Supplied material
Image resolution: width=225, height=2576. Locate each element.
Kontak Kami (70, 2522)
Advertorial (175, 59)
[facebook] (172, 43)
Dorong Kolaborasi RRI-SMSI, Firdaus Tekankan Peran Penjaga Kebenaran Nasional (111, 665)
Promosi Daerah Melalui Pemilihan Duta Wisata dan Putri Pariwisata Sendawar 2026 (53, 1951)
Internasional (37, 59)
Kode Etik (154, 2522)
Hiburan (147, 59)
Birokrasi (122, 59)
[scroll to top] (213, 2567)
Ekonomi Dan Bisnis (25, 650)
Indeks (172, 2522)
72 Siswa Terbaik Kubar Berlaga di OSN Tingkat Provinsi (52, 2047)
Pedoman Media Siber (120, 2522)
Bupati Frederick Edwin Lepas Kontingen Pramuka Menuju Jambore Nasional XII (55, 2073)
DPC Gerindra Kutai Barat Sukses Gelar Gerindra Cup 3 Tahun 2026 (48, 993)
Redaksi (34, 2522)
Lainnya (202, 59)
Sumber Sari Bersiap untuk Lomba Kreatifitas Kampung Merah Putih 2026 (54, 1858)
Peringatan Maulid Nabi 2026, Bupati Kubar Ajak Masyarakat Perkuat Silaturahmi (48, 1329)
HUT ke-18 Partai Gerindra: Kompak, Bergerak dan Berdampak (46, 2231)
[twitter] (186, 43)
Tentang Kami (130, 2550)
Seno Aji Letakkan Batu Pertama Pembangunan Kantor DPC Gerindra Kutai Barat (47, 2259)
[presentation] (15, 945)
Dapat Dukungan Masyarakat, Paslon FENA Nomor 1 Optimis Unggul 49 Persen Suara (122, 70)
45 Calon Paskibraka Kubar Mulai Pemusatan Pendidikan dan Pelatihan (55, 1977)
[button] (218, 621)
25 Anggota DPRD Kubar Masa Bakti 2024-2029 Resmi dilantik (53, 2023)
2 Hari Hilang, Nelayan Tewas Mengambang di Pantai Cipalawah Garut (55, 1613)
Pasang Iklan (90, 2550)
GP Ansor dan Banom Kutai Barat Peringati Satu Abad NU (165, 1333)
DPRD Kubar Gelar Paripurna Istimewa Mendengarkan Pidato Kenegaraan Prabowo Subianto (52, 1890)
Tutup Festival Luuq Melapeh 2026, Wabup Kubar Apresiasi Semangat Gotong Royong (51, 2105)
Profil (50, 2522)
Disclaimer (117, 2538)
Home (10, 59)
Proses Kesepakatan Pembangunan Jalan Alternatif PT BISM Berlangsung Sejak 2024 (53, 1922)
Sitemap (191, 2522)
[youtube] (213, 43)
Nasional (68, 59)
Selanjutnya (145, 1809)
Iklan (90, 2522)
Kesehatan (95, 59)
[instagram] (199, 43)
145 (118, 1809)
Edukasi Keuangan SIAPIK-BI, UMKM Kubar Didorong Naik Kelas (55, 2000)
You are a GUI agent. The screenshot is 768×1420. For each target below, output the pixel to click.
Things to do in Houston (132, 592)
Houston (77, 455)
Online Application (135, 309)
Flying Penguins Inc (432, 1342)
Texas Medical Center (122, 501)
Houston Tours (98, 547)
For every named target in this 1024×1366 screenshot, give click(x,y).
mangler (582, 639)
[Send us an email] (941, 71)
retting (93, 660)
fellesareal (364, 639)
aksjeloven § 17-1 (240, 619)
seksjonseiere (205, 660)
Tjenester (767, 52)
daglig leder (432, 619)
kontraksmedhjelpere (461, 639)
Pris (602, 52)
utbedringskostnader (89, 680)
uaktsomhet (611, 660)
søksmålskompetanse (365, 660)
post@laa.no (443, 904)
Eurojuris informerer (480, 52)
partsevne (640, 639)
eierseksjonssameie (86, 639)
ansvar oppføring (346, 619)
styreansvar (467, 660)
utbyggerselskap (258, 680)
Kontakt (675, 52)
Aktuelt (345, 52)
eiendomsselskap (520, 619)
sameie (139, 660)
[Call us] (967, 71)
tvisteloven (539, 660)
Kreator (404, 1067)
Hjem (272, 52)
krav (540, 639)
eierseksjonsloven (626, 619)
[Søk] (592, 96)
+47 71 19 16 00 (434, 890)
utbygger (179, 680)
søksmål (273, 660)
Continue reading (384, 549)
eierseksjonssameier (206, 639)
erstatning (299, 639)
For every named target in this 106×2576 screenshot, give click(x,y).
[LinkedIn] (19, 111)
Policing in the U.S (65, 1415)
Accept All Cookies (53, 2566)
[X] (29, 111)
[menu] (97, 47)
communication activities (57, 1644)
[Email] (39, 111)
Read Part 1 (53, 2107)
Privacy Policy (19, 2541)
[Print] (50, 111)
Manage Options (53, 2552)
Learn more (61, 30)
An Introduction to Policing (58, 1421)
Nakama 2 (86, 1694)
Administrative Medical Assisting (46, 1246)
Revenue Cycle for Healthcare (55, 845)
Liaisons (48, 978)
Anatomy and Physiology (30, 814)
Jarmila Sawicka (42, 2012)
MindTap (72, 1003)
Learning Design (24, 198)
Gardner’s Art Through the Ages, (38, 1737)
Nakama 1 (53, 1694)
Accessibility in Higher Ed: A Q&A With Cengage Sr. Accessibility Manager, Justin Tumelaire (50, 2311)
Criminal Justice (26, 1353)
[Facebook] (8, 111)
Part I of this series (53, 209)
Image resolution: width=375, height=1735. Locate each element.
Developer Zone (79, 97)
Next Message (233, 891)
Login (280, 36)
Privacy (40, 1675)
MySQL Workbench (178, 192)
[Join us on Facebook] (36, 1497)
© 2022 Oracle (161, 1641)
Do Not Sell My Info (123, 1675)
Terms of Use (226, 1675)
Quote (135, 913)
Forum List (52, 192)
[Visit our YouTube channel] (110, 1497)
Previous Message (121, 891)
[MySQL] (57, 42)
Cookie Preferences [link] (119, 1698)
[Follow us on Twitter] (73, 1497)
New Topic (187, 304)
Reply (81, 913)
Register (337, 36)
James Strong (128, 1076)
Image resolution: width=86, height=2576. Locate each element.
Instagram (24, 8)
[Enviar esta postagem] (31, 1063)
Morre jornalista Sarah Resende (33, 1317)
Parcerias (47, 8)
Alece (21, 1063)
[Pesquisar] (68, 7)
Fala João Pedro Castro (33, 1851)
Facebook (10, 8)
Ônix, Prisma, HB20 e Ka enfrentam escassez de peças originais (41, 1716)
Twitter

Exercise prompt
The records above need to be transcribed in full. Keep every character unchanged.

Exercise output
Image resolution: width=225, height=2576. Locate each element.
Kontak Kami (70, 2522)
Advertorial (175, 59)
[facebook] (172, 43)
Dorong Kolaborasi RRI-SMSI, Firdaus Tekankan Peran Penjaga Kebenaran Nasional (111, 665)
Promosi Daerah Melalui Pemilihan Duta Wisata dan Putri Pariwisata Sendawar 2026 (53, 1951)
Internasional (37, 59)
Kode Etik (154, 2522)
Hiburan (147, 59)
Birokrasi (122, 59)
[scroll to top] (213, 2567)
Ekonomi Dan Bisnis (25, 650)
Indeks (172, 2522)
72 Siswa Terbaik Kubar Berlaga di OSN Tingkat Provinsi (52, 2047)
Pedoman Media Siber (120, 2522)
Bupati Frederick Edwin Lepas Kontingen Pramuka Menuju Jambore Nasional XII (55, 2073)
DPC Gerindra Kutai Barat Sukses Gelar Gerindra Cup 3 Tahun 2026 (48, 993)
Redaksi (34, 2522)
Lainnya (202, 59)
Sumber Sari Bersiap untuk Lomba Kreatifitas Kampung Merah Putih 2026 (54, 1858)
Peringatan Maulid Nabi 2026, Bupati Kubar Ajak Masyarakat Perkuat Silaturahmi (48, 1329)
HUT ke-18 Partai Gerindra: Kompak, Bergerak dan Berdampak (46, 2231)
[twitter] (186, 43)
Tentang Kami (130, 2550)
Seno Aji Letakkan Batu Pertama Pembangunan Kantor DPC Gerindra Kutai Barat (47, 2259)
[presentation] (15, 945)
Dapat Dukungan Masyarakat, Paslon FENA Nomor 1 Optimis Unggul 49 Persen Suara (122, 70)
45 Calon Paskibraka Kubar Mulai Pemusatan Pendidikan dan Pelatihan (55, 1977)
[button] (218, 621)
25 Anggota DPRD Kubar Masa Bakti 2024-2029 Resmi dilantik (53, 2023)
2 Hari Hilang, Nelayan Tewas Mengambang di Pantai Cipalawah Garut (55, 1613)
Pasang Iklan (90, 2550)
GP Ansor dan Banom Kutai Barat Peringati Satu Abad NU (165, 1333)
DPRD Kubar Gelar Paripurna Istimewa Mendengarkan Pidato Kenegaraan Prabowo Subianto (52, 1890)
Tutup Festival Luuq Melapeh 2026, Wabup Kubar Apresiasi Semangat Gotong Royong (51, 2105)
Profil (50, 2522)
Disclaimer (117, 2538)
Home (10, 59)
Proses Kesepakatan Pembangunan Jalan Alternatif PT BISM Berlangsung Sejak 2024 (53, 1922)
Sitemap (191, 2522)
[youtube] (213, 43)
Nasional (68, 59)
Selanjutnya (145, 1809)
Iklan (90, 2522)
Kesehatan (95, 59)
[instagram] (199, 43)
145 (118, 1809)
Edukasi Keuangan SIAPIK-BI, UMKM Kubar Didorong Naik Kelas (55, 2000)
You are a GUI agent. The screenshot is 768×1420. For each target below, output the pixel to click.
Things to do in Houston (132, 592)
Houston (77, 455)
Online Application (135, 309)
Flying Penguins Inc (432, 1342)
Texas Medical Center (122, 501)
Houston Tours (98, 547)
For every named target in this 1024×1366 screenshot, give click(x,y).
mangler (582, 639)
[Send us an email] (941, 71)
retting (93, 660)
fellesareal (364, 639)
aksjeloven § 17-1 (240, 619)
seksjonseiere (205, 660)
Tjenester (767, 52)
daglig leder (432, 619)
kontraksmedhjelpere (461, 639)
Pris (602, 52)
utbedringskostnader (89, 680)
uaktsomhet (611, 660)
søksmålskompetanse (365, 660)
post@laa.no (443, 904)
Eurojuris informerer (480, 52)
partsevne (640, 639)
eierseksjonssameie (86, 639)
ansvar oppføring (346, 619)
styreansvar (467, 660)
utbyggerselskap (258, 680)
Kontakt (675, 52)
Aktuelt (345, 52)
eiendomsselskap (520, 619)
sameie (139, 660)
[Call us] (967, 71)
tvisteloven (539, 660)
Kreator (404, 1067)
Hjem (272, 52)
krav (540, 639)
eierseksjonsloven (626, 619)
[Søk] (592, 96)
+47 71 19 16 00 (434, 890)
utbygger (179, 680)
søksmål (273, 660)
Continue reading (384, 549)
eierseksjonssameier (206, 639)
erstatning (299, 639)
For every named target in this 106×2576 screenshot, give click(x,y).
[LinkedIn] (19, 111)
Policing in the U.S (65, 1415)
Accept All Cookies (53, 2566)
[X] (29, 111)
[menu] (97, 47)
communication activities (57, 1644)
[Email] (39, 111)
Read Part 1 (53, 2107)
Privacy Policy (19, 2541)
[Print] (50, 111)
Manage Options (53, 2552)
Learn more (61, 30)
An Introduction to Policing (58, 1421)
Nakama 2 (86, 1694)
Administrative Medical Assisting (46, 1246)
Revenue Cycle for Healthcare (55, 845)
Liaisons (48, 978)
Anatomy and Physiology (30, 814)
Jarmila Sawicka (42, 2012)
MindTap (72, 1003)
Learning Design (24, 198)
Gardner’s Art Through the Ages, (38, 1737)
Nakama 1 (53, 1694)
Accessibility in Higher Ed: A Q&A With Cengage Sr. Accessibility Manager, Justin Tumelaire (50, 2311)
Criminal Justice (26, 1353)
[Facebook] (8, 111)
Part I of this series (53, 209)
Image resolution: width=375, height=1735. Locate each element.
Developer Zone (79, 97)
Next Message (233, 891)
Login (280, 36)
Privacy (40, 1675)
MySQL Workbench (178, 192)
[Join us on Facebook] (36, 1497)
© 2022 Oracle (161, 1641)
Do Not Sell My Info (123, 1675)
Terms of Use (226, 1675)
Quote (135, 913)
Forum List (52, 192)
[Visit our YouTube channel] (110, 1497)
Previous Message (121, 891)
[MySQL] (57, 42)
Cookie Preferences [link] (119, 1698)
[Follow us on Twitter] (73, 1497)
New Topic (187, 304)
Reply (81, 913)
Register (337, 36)
James Strong (128, 1076)
Image resolution: width=86, height=2576. Locate each element.
Instagram (24, 8)
[Enviar esta postagem] (31, 1063)
Morre jornalista Sarah Resende (33, 1317)
Parcerias (47, 8)
Alece (21, 1063)
[Pesquisar] (68, 7)
Fala João Pedro Castro (33, 1851)
Facebook (10, 8)
Ônix, Prisma, HB20 e Ka enfrentam escassez de peças originais (41, 1716)
Twitter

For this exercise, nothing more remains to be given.